It filled the whole company with a deep melancholy, to compare the description of the letter with the person that occasioned it, who was now reduced to a few crumbling bones, and a little mouldering heap of earth. With much ado I deciphered another letter, which begun with "My dear, dear wife." This gave me a curiosity to see how the style of one written in marriage differed from one written in courtship. To my surprise, I found the fondness rather augmented than lessened, though the panegyric turned upon a different accomplishment. The words were as follow:
"Before this short absence from you, I did not know that I loved you so much as I really do; though at the same time, I thought I loved you as much as possible. I am under great apprehensions, lest you should have any uneasiness whilst I am defrauded of my share in it, and can't think of tasting any pleasures that you don't partake with me. Pray, my dear, be careful of your health, if for no other reason because you know I could not outlive you. It is natural in absence to make professions of an inviolable constancy; but towards so much merit, it is scarce a virtue, especially when it is but a bare return to that of which you have given me such continued proofs ever since our first acquaintance.
"I am, &c."
It happened that the daughter of these two excellent persons was by when I was reading this letter. At the sight of the coffin, in which was the body of her mother, near that of her father, she melted into a flood of tears. As I had heard a great character of her virtue, and observed in her this instance of filial piety, I could not resist my natural inclination of giving advice to young people, and therefore addressed myself to her: "Young lady," said I, "you see how short is the possession of that beauty in which Nature has been so liberal to you. You find the melancholy sight before you, is a contradiction to the first letter that you heard on that subject; whereas you may observe, the second letter, which celebrates your mother's constancy, is itself, being found in this place, an argument of it. But, Madam, I ought to caution you, not to think the bodies that lie before you, your father and your mother. Know their constancy is rewarded by a nobler union than by this mingling of their ashes, in a state where there is no danger or possibility of a second separation."
FOOTNOTES:
[328] We are told that a son of Sir Thomas Chicheley, one of King William's admirals, said that this lady was his mother, and that the letters were genuine. There is a mezzotint of Mrs. Sarah Chicheley, by Smith, from a painting by Kneller. Sir Thomas Chicheley (1618-1694) was Master-general of the Ordnance; the admiral was Sir John Chicheley, who died in 1691, leaving a son John.
[No. 105. [Steele.]
From Thursday, Dec. 8, to Saturday, Dec. 10, 1709.
Sheer Lane, Dec. 9.
As soon as my midnight studies are finished, I take but a very short repose, and am again up at an exercise of another kind; that is to say, my fencing. Thus my life passes away in a restless pursuit of fame, and a preparation to defend myself against such as attack it. This anxiety on the point of reputation is the peculiar distress of fine spirits, and makes them liable to a thousand inquietudes, from which men of grosser understandings are exempt; so that nothing is more common than to see one part of mankind live at perfect ease under such circumstances as would make another part of them entirely miserable.

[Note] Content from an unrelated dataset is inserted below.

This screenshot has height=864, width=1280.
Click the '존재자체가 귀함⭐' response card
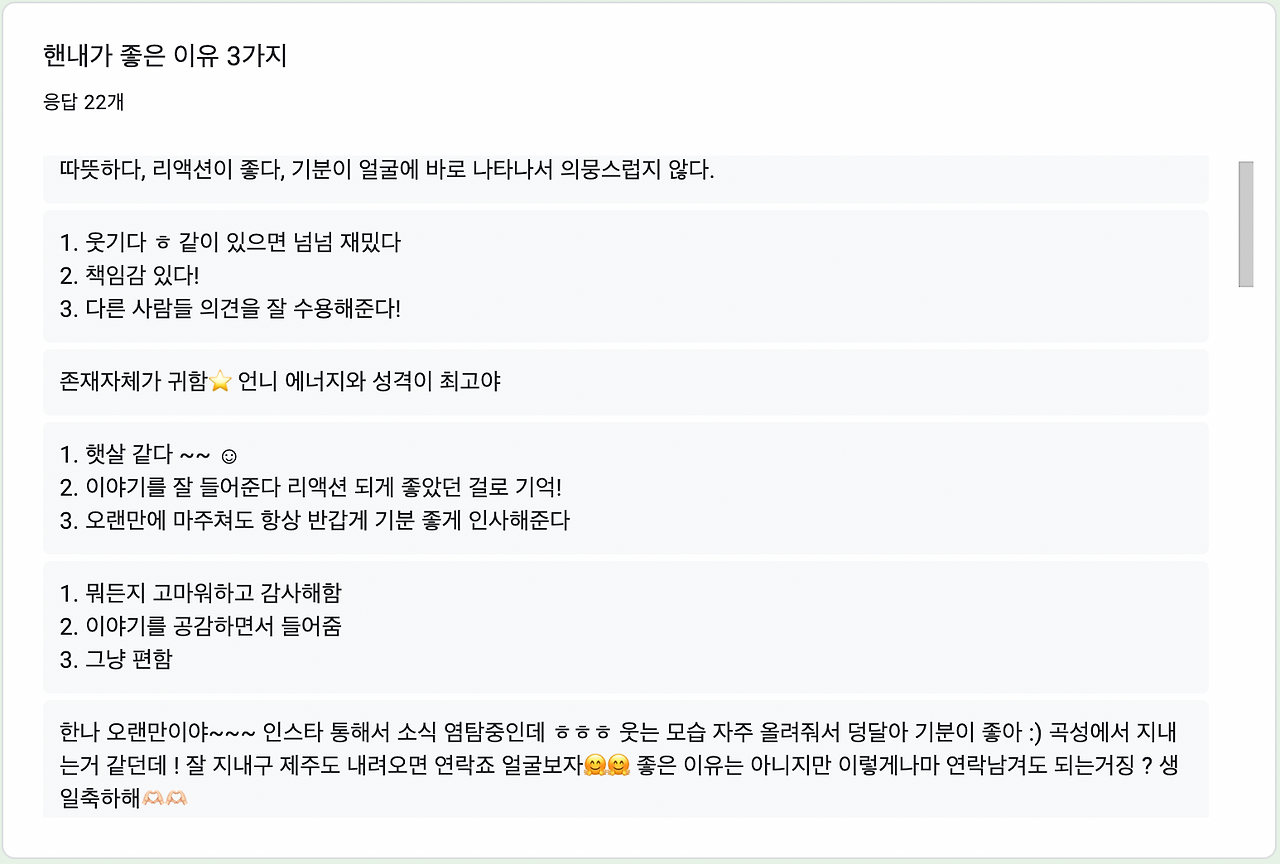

This may serve for a preface to the history of poor Will Rosin, the fiddler of Wapping[329], who is a man as much made for happiness, and a quiet life, as any one breathing; but has been lately entangled in so many intricate and unreasonable distresses, as would have made him (had he been a man of too nice honour) the most wretched of all mortals. I came to the knowledge of his affairs by mere accident. Several of the narrow end of our lane having made an appointment to visit some friends beyond St. Katherine's[330], where there was to be a merry meeting, they would needs take with them the old gentleman, as they are pleased to call me. I, who value my company by their good-will, which naturally has the same effect as good-breeding, was not too stately, or too wise, to accept of the invitation. Our design was to be spectators of a sea-ball; to which I readily consented, provided I might be incognito, being naturally pleased with the survey of human life in all its degrees and circumstances.